This author is a friend, who has good reasons that he needs this post to remain anonymous.
I have watched with interest as Southern Baptist Churches are finding a renewed interest in the topics of Church Authority and Church Discipline. Our own church is looking at these topics currently.
I agree that in SBC life it appears in the post war years and for several decades thereafter there was a lack of emphasis on authority and discipline in the Church. The emphasis on evangelism in those years saw an effort to bring everyone into the tent, and perhaps not much effort to preserve the doctrinal unity of the Church and proper order and a living out of the Gospel in the Church.

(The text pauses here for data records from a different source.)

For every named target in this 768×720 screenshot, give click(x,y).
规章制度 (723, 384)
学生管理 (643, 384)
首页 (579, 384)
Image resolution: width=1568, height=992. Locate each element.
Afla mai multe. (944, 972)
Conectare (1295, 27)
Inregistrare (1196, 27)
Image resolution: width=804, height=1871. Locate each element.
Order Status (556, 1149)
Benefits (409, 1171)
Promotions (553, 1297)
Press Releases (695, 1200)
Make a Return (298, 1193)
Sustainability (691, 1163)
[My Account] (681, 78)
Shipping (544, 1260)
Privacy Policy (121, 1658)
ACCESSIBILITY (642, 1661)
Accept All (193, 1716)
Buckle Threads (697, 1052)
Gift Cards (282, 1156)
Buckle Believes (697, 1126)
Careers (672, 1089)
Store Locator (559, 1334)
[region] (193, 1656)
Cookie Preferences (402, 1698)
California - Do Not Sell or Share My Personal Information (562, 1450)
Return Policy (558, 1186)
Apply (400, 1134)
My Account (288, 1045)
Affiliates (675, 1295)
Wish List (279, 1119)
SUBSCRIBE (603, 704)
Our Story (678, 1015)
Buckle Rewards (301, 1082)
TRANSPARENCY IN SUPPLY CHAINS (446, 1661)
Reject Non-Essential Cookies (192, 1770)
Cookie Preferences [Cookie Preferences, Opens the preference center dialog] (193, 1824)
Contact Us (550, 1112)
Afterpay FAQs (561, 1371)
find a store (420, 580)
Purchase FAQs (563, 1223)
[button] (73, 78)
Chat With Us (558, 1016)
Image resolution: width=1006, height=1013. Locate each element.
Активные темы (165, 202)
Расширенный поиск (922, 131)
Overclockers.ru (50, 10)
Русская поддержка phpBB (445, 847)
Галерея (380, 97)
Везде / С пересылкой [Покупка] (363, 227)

Thanks primarily to the IX Marks ministry the topics of Church Authority and Church Discipline are major topics today.
The chief proponent of current theories of Church authority and Church discipline today is Jonathan Leeman. Leeman is on the staff of IX Marks and Capitol Hill Baptist Church in Washington, DC.
The IX Marks at 9:00 this year at the SBC annual meeting contained plugs for upcoming conferences on Church Discipline. If one Googles “Church Discipline”, most of the pages that come up involve Leeman and his work on the topic. Young pastors are flocking to hear Leeman speak about Church authority and Church Discipline.
I have read articles by Leeman and his abbreviated work on Church Discipline. His most recent work, Baptist Foundations, also addresses the topics of Church authority and Church discipline.
While I appreciate the renewed interest and hope that an appropriate balance can be restored to the SBC churches, I have some grave concerns about some of the recommendations that Leeman has made, and the underlying theology.
For example, I cannot find direct New Testament support for propositions such as not allowing someone to leave your church who wants to leave. Or the idea that if a member is trying to avoid discipline, and decides instead to leave church, that the church should not let the person leave, but they should keep the member – only for the purpose of excommunicating him.
I cannot find direct New Testament support for the idea that church members submit themselves to the Church physically, socially, affectionately, financially, vocationally, ethically, and spiritually. In one article, Leeman suggests that your church might have something to say about where you and your family buy a house or how you spend your money. Leeman does not say this outright. And he spends quite a bit of time deploring abusive authority. But he never recognizes social and spiritual boundaries beyond which churches and church leaders should not tread without the invitation of the member.
Leeman and those who advocate a return to some form of 19th Century Baptist disciplinary structure do not want to see church members abused. That is clear. But I believe their recommendations, if followed, make it almost a given that abuse will occur.
The latest Church Discipline fiasco that occurred at the Village Church in Dallas, Texas, under the leadership of Matt Chandler is a classic example of the kind of trouble that awaits churches that adopt Leeman’s interpretation.
I believe at the bottom of my concerns are some fundamental ecclesiological misunderstandings.
I am not smart enough to articulate my concerns in the best manner. But today I located an article that I believe asks some really good questions and points out some flaws in Leeman’s approach.
Read it. It can be found here: https://minicheism.wordpress.com/2012/12/12/thoughts-on-church-authority
This article is written by a very Reformed writer. I am sure that I would not agree with this writer about some things. But I do believe this writer has touched on something fundamental.
I am interested in what this readership thinks about the topic and this article.